(PROBLEM TO WORK ON):
All records that follow are to be restated exactly.

(EXTRACTED ENTRIES):
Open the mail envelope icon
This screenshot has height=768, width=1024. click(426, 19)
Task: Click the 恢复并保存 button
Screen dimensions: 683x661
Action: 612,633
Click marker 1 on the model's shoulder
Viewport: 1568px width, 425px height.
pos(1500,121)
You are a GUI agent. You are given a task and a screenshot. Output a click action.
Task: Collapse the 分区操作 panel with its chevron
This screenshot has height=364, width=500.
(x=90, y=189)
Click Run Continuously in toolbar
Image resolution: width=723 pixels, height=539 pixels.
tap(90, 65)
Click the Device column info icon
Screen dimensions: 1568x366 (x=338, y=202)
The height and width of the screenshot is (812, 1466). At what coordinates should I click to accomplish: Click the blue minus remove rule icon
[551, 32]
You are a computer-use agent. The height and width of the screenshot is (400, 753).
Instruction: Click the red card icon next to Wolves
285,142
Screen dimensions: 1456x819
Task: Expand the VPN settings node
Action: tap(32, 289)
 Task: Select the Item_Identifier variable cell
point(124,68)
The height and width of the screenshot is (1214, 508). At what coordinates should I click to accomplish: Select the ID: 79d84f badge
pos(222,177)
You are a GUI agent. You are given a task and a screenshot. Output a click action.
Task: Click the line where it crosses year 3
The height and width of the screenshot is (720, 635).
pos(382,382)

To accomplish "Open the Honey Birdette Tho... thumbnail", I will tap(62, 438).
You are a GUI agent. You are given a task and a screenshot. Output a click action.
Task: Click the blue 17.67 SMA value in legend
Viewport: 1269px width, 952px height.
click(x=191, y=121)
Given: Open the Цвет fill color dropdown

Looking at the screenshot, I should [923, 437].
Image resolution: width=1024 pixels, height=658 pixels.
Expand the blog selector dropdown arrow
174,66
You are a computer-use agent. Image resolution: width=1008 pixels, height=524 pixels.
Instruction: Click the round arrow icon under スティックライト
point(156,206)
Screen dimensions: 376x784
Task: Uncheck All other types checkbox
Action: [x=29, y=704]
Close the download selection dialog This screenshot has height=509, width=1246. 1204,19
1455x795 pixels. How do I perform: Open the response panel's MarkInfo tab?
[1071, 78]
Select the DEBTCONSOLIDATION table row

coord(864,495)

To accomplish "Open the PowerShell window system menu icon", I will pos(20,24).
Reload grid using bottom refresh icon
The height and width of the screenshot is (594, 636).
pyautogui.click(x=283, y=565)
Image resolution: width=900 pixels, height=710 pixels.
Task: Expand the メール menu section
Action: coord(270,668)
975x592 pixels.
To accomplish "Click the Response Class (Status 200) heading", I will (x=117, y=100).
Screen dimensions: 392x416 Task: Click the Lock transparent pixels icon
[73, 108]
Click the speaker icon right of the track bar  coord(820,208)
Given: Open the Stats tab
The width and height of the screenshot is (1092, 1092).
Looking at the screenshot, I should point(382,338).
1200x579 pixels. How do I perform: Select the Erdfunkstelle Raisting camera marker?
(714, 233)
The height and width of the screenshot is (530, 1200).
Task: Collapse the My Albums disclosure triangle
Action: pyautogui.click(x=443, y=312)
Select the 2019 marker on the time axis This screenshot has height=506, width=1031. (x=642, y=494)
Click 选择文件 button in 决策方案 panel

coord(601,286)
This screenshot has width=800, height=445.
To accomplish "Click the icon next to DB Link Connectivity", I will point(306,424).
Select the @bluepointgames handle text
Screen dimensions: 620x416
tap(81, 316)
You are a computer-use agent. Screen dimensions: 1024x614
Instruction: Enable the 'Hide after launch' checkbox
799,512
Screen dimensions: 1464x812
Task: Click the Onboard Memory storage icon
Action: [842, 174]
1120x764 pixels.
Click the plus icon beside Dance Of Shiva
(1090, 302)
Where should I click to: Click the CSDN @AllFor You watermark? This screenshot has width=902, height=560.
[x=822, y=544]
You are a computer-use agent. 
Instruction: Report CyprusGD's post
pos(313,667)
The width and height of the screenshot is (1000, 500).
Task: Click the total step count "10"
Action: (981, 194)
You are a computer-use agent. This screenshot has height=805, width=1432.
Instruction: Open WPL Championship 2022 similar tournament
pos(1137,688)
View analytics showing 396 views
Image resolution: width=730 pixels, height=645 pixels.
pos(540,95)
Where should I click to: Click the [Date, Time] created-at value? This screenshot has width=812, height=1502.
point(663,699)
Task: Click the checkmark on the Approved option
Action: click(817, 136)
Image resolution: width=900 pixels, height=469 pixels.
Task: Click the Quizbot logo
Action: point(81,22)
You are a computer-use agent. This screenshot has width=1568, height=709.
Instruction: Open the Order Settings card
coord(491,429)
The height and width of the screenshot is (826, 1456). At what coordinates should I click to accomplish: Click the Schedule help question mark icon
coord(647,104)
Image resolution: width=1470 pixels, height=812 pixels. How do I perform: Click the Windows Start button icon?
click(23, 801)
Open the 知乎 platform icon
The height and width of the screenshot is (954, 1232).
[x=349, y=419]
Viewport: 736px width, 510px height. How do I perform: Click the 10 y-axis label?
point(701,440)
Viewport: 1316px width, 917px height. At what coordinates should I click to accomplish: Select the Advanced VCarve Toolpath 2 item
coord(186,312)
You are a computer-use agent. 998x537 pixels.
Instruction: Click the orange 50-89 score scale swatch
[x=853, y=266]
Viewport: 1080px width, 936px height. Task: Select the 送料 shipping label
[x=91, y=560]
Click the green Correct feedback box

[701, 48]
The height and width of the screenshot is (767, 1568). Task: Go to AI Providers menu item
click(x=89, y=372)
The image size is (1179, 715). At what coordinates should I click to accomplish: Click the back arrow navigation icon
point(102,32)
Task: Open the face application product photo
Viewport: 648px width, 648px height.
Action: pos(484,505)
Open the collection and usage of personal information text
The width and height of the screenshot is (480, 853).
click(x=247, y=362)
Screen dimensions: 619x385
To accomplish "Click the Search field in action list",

(RESULT):
Open the mail envelope icon
This screenshot has height=768, width=1024. click(426, 19)
Task: Click the 恢复并保存 button
Screen dimensions: 683x661
Action: 612,633
Click marker 1 on the model's shoulder
Viewport: 1568px width, 425px height.
pos(1500,121)
You are a GUI agent. You are given a task and a screenshot. Output a click action.
Task: Collapse the 分区操作 panel with its chevron
This screenshot has height=364, width=500.
(x=90, y=189)
Click Run Continuously in toolbar
Image resolution: width=723 pixels, height=539 pixels.
tap(90, 65)
Click the Device column info icon
Screen dimensions: 1568x366 (x=338, y=202)
The height and width of the screenshot is (812, 1466). At what coordinates should I click to accomplish: Click the blue minus remove rule icon
[551, 32]
You are a computer-use agent. The height and width of the screenshot is (400, 753).
Instruction: Click the red card icon next to Wolves
285,142
Screen dimensions: 1456x819
Task: Expand the VPN settings node
Action: tap(32, 289)
 Task: Select the Item_Identifier variable cell
point(124,68)
The height and width of the screenshot is (1214, 508). At what coordinates should I click to accomplish: Select the ID: 79d84f badge
pos(222,177)
You are a GUI agent. You are given a task and a screenshot. Output a click action.
Task: Click the line where it crosses year 3
The height and width of the screenshot is (720, 635).
pos(382,382)

To accomplish "Open the Honey Birdette Tho... thumbnail", I will tap(62, 438).
You are a GUI agent. You are given a task and a screenshot. Output a click action.
Task: Click the blue 17.67 SMA value in legend
Viewport: 1269px width, 952px height.
click(x=191, y=121)
Given: Open the Цвет fill color dropdown

Looking at the screenshot, I should [923, 437].
Image resolution: width=1024 pixels, height=658 pixels.
Expand the blog selector dropdown arrow
174,66
You are a computer-use agent. Image resolution: width=1008 pixels, height=524 pixels.
Instruction: Click the round arrow icon under スティックライト
point(156,206)
Screen dimensions: 376x784
Task: Uncheck All other types checkbox
Action: [x=29, y=704]
Close the download selection dialog This screenshot has height=509, width=1246. 1204,19
1455x795 pixels. How do I perform: Open the response panel's MarkInfo tab?
[1071, 78]
Select the DEBTCONSOLIDATION table row

coord(864,495)

To accomplish "Open the PowerShell window system menu icon", I will pos(20,24).
Reload grid using bottom refresh icon
The height and width of the screenshot is (594, 636).
pyautogui.click(x=283, y=565)
Image resolution: width=900 pixels, height=710 pixels.
Task: Expand the メール menu section
Action: coord(270,668)
975x592 pixels.
To accomplish "Click the Response Class (Status 200) heading", I will (x=117, y=100).
Screen dimensions: 392x416 Task: Click the Lock transparent pixels icon
[73, 108]
Click the speaker icon right of the track bar  coord(820,208)
Given: Open the Stats tab
The width and height of the screenshot is (1092, 1092).
Looking at the screenshot, I should point(382,338).
1200x579 pixels. How do I perform: Select the Erdfunkstelle Raisting camera marker?
(714, 233)
The height and width of the screenshot is (530, 1200).
Task: Collapse the My Albums disclosure triangle
Action: pyautogui.click(x=443, y=312)
Select the 2019 marker on the time axis This screenshot has height=506, width=1031. (x=642, y=494)
Click 选择文件 button in 决策方案 panel

coord(601,286)
This screenshot has width=800, height=445.
To accomplish "Click the icon next to DB Link Connectivity", I will point(306,424).
Select the @bluepointgames handle text
Screen dimensions: 620x416
tap(81, 316)
You are a computer-use agent. Screen dimensions: 1024x614
Instruction: Enable the 'Hide after launch' checkbox
799,512
Screen dimensions: 1464x812
Task: Click the Onboard Memory storage icon
Action: [842, 174]
1120x764 pixels.
Click the plus icon beside Dance Of Shiva
(1090, 302)
Where should I click to: Click the CSDN @AllFor You watermark? This screenshot has width=902, height=560.
[x=822, y=544]
You are a computer-use agent. 
Instruction: Report CyprusGD's post
pos(313,667)
The width and height of the screenshot is (1000, 500).
Task: Click the total step count "10"
Action: (981, 194)
You are a computer-use agent. This screenshot has height=805, width=1432.
Instruction: Open WPL Championship 2022 similar tournament
pos(1137,688)
View analytics showing 396 views
Image resolution: width=730 pixels, height=645 pixels.
pos(540,95)
Where should I click to: Click the [Date, Time] created-at value? This screenshot has width=812, height=1502.
point(663,699)
Task: Click the checkmark on the Approved option
Action: click(817, 136)
Image resolution: width=900 pixels, height=469 pixels.
Task: Click the Quizbot logo
Action: point(81,22)
You are a computer-use agent. This screenshot has width=1568, height=709.
Instruction: Open the Order Settings card
coord(491,429)
The height and width of the screenshot is (826, 1456). At what coordinates should I click to accomplish: Click the Schedule help question mark icon
coord(647,104)
Image resolution: width=1470 pixels, height=812 pixels. How do I perform: Click the Windows Start button icon?
click(23, 801)
Open the 知乎 platform icon
The height and width of the screenshot is (954, 1232).
[x=349, y=419]
Viewport: 736px width, 510px height. How do I perform: Click the 10 y-axis label?
point(701,440)
Viewport: 1316px width, 917px height. At what coordinates should I click to accomplish: Select the Advanced VCarve Toolpath 2 item
coord(186,312)
You are a computer-use agent. 998x537 pixels.
Instruction: Click the orange 50-89 score scale swatch
[x=853, y=266]
Viewport: 1080px width, 936px height. Task: Select the 送料 shipping label
[x=91, y=560]
Click the green Correct feedback box

[701, 48]
The height and width of the screenshot is (767, 1568). Task: Go to AI Providers menu item
click(x=89, y=372)
The image size is (1179, 715). At what coordinates should I click to accomplish: Click the back arrow navigation icon
point(102,32)
Task: Open the face application product photo
Viewport: 648px width, 648px height.
Action: pos(484,505)
Open the collection and usage of personal information text
The width and height of the screenshot is (480, 853).
click(x=247, y=362)
Screen dimensions: 619x385
To accomplish "Click the Search field in action list",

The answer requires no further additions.